なお、久田氏によると、インドもブロックチェーンには積極的で、例えばスパム的なテレマーケティングを防ぐために活用される事例があるという。

技術よりも問題なのは“人間系”?

ディスカッションでは最後に、ブロックチェーンが今後普及を目指す上での課題について意見を交わした。

「私の基本的な考え方は、ディスラプティブなテクノロジーがあったとして、既存の産業に与える影響について当事者とどう話し合っていくか、何を示すか。そこまで提示していかないと、世の中は変わっていかないだろう」(加納氏)

前述の判子の事例で言えば、完全に判子を廃止するには法律なども変えなければならない。技術開発とは直接関係ない、こうした“周辺領域”は、ベンチャー企業が苦手とする部分だが、時間で解決するはずもなく、相応の努力が必要だろうと加納氏は述べる。

複数の企業・団体が参画するコンソーシアムを通じて、意見や技術仕様を統一しようというのは1つの手だが、利害の複雑さからコンソーシアムそのものが乱立してしまうケースもある。ブロックチェーンの技術的問題よりも、むしろこうした“人間系”の問題の方が難題かもしれないと加納氏・福島氏は口を揃えていた。

ただ、複数のブロックチェーンが生まれてしまっても、それらを相互接続したり、互換性を持たせられれば、利活用のハードルはぐっと下げられる。加納氏は「http://」に相当するようなわかりやすいプロトコルで、複数のブロックチェーンを行き来できるような仕組み作りを目指したいという。
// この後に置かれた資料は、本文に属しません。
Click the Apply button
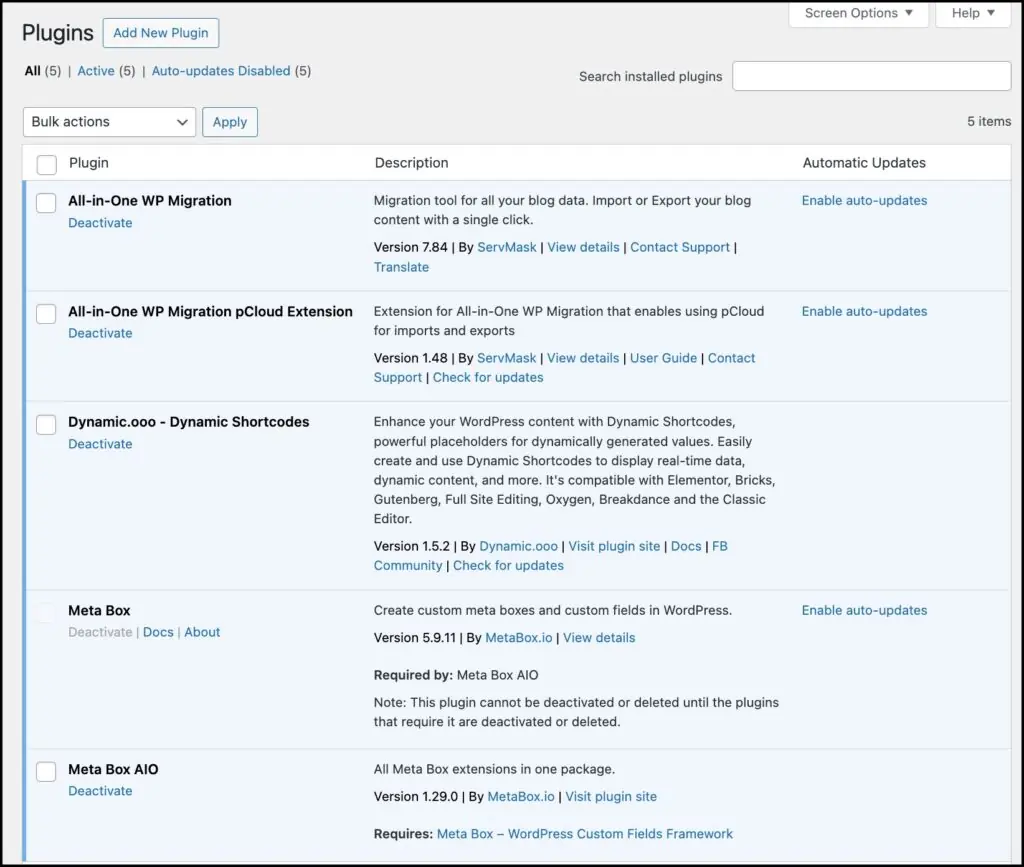230,122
久田氏も、こうした「インターオペラビリティ」の重要性について同意した。例えば個人情報を行政が管理するとしても、国際化が進む現状を考えれば将来的に海外の国と住民データベースを接続させたいというニーズが発生する可能性もある。このようにデータベースに求められる要件は時代によっても変わるため、異なるブロックチェーンの接続性は重要なトピックだとした。